— BEGIN Dataset records —

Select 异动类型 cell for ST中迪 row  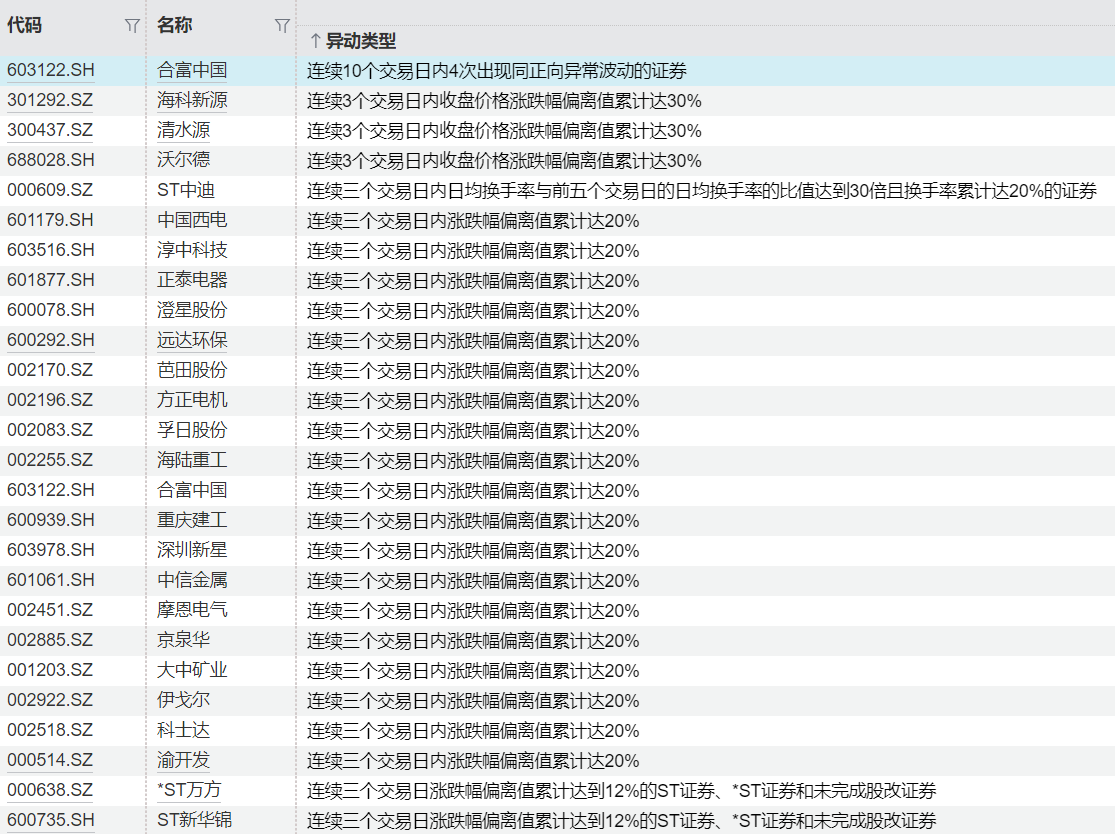[x=701, y=191]
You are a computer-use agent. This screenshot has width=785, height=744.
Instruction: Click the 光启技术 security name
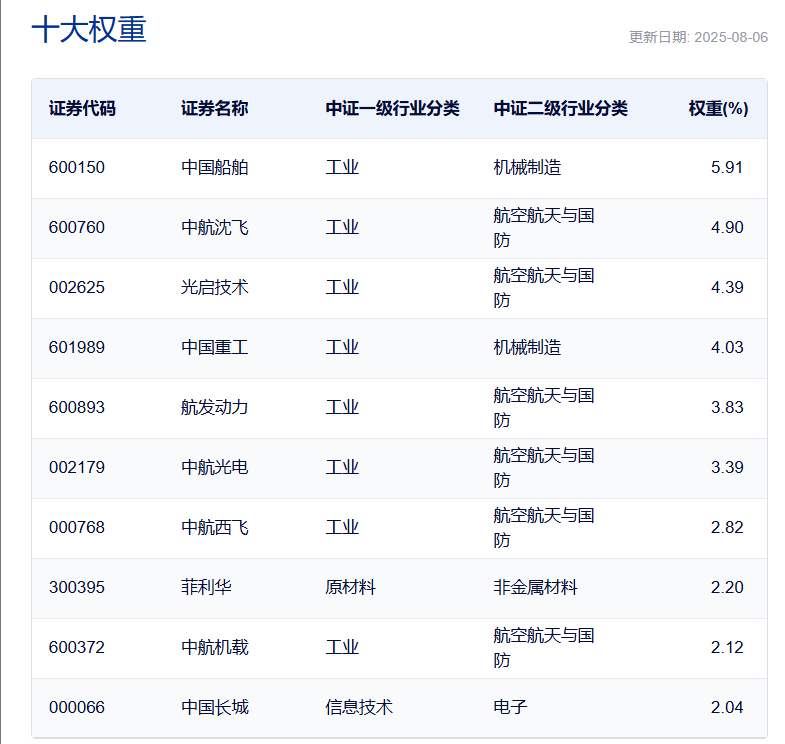click(214, 287)
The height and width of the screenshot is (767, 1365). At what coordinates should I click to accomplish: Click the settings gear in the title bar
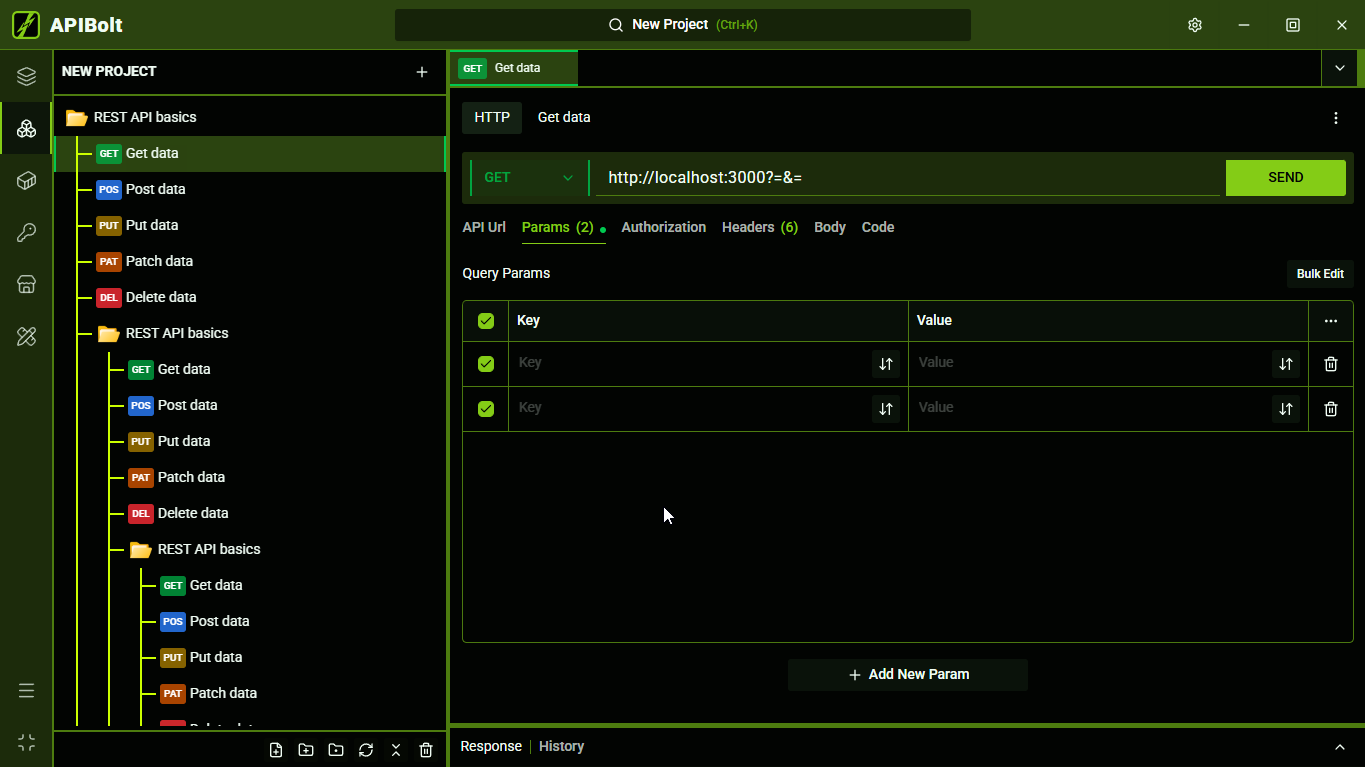[x=1195, y=25]
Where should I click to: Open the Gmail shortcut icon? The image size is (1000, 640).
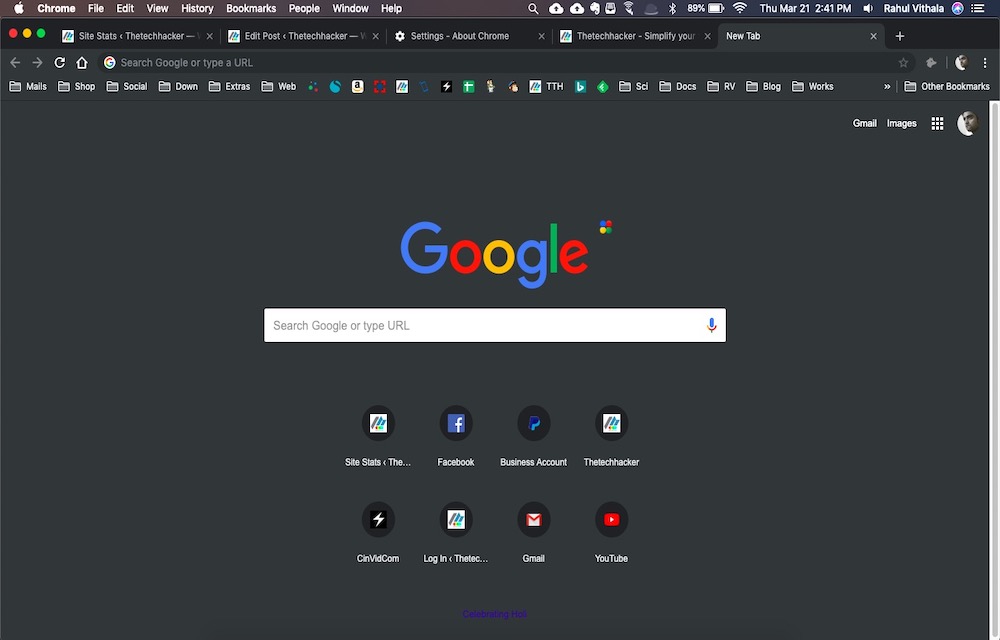tap(533, 519)
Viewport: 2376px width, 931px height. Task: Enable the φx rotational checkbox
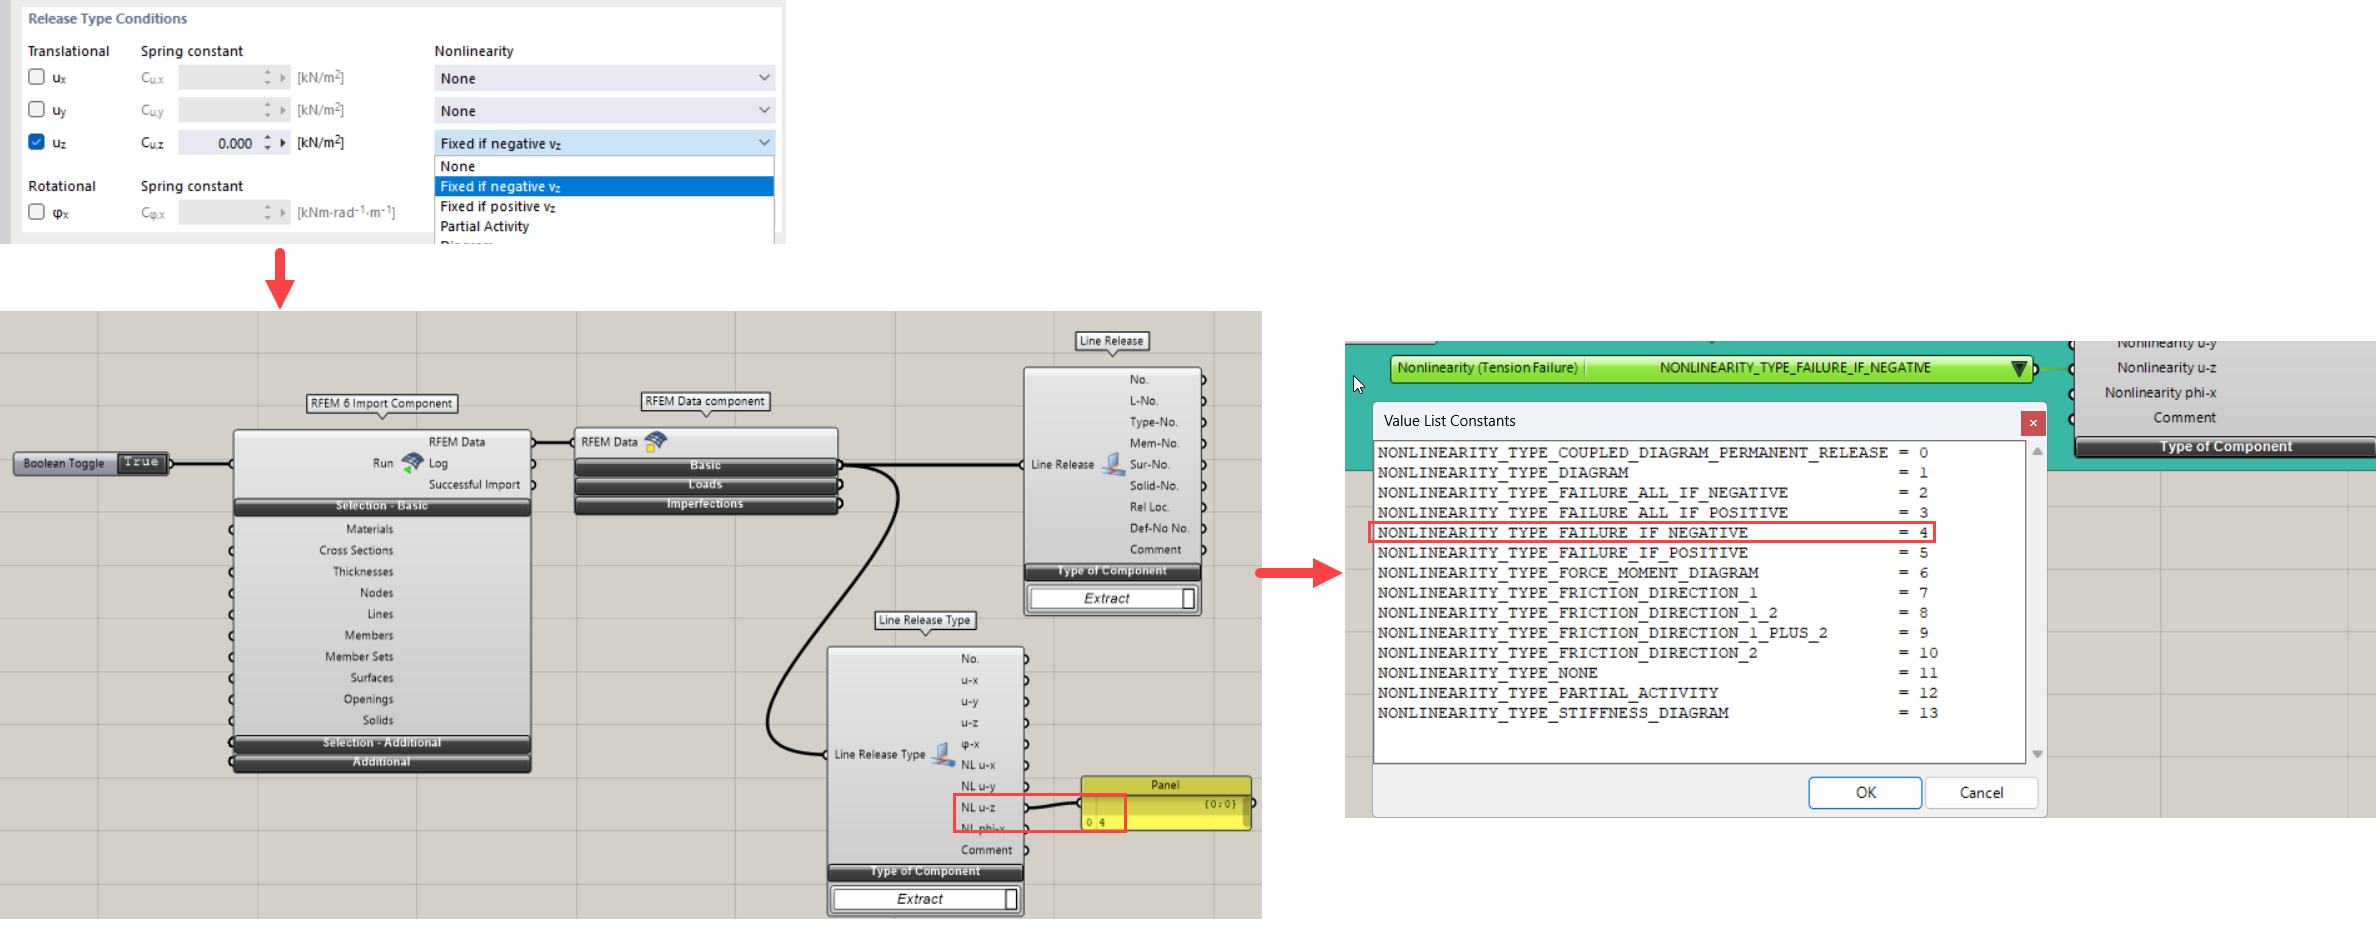37,212

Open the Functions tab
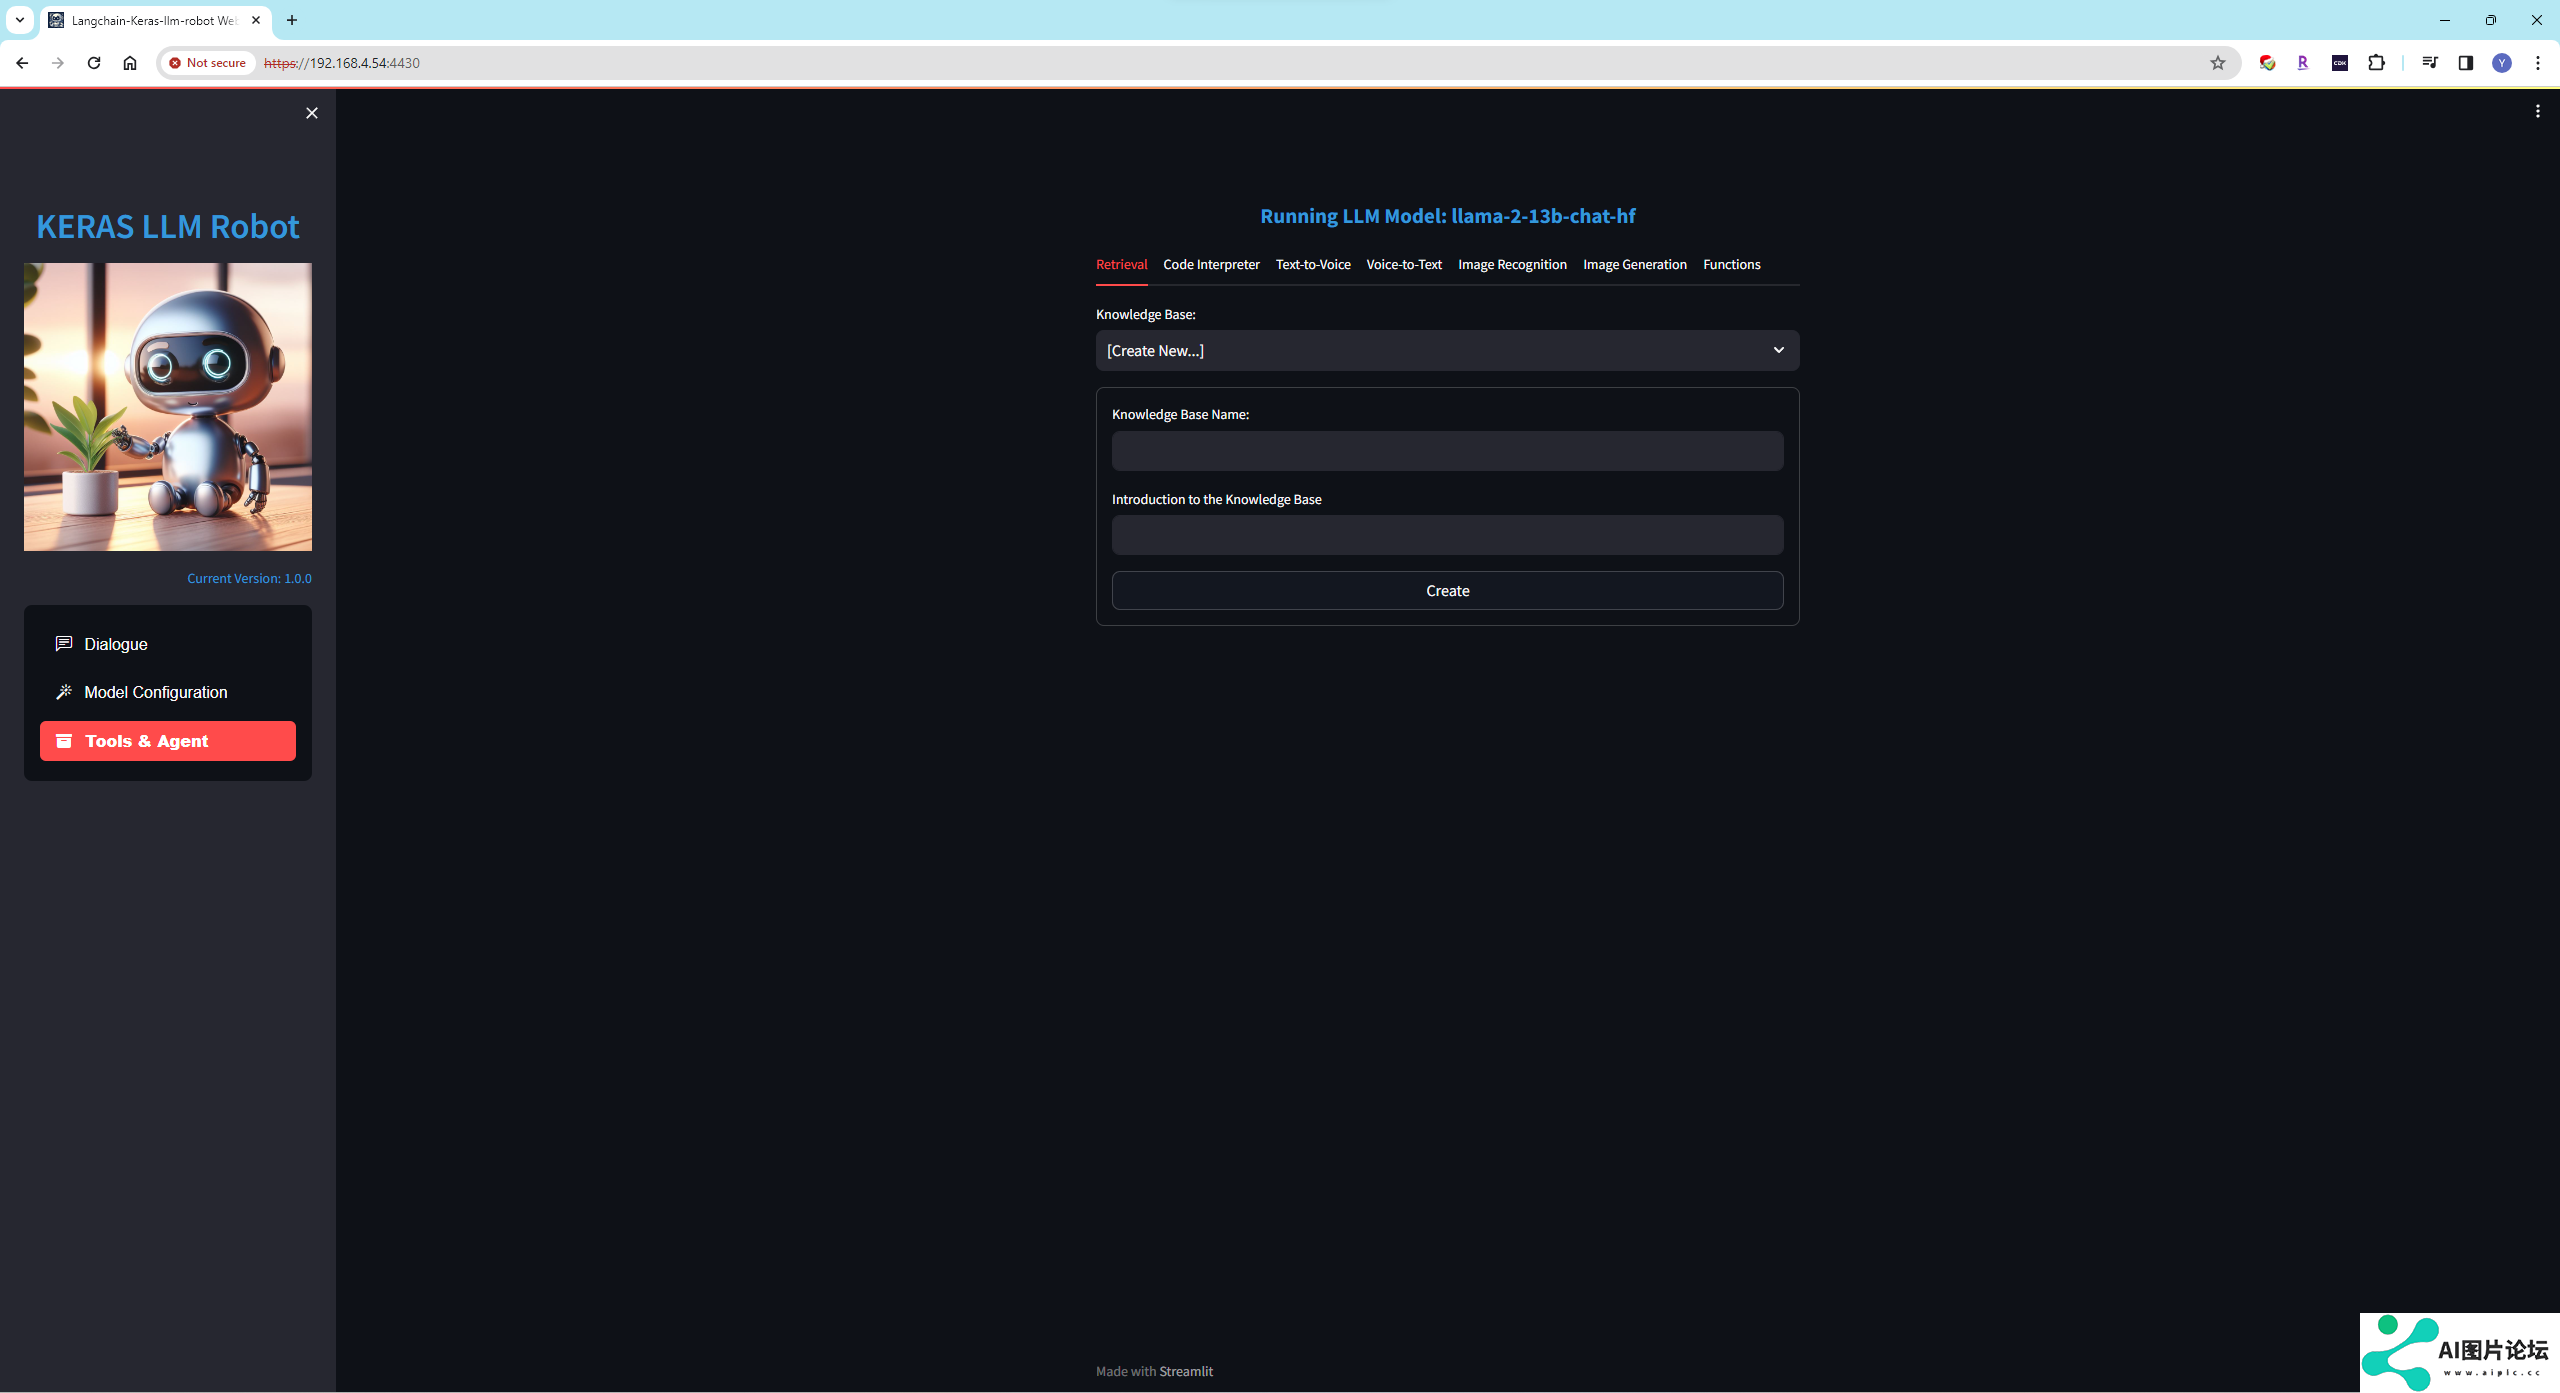tap(1731, 265)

— END Dataset records —

▸ What to do
Print word for word the lines from the one containing "Where should I" through the final line, including both ends. Leave the pictures out of your answer.

▸ Answer for this exercise
Where should I click to: Open the Gmail shortcut icon? The image size is (1000, 640).
tap(533, 519)
Viewport: 2376px width, 931px height. Task: Enable the φx rotational checkbox
37,212

Open the Functions tab
tap(1731, 265)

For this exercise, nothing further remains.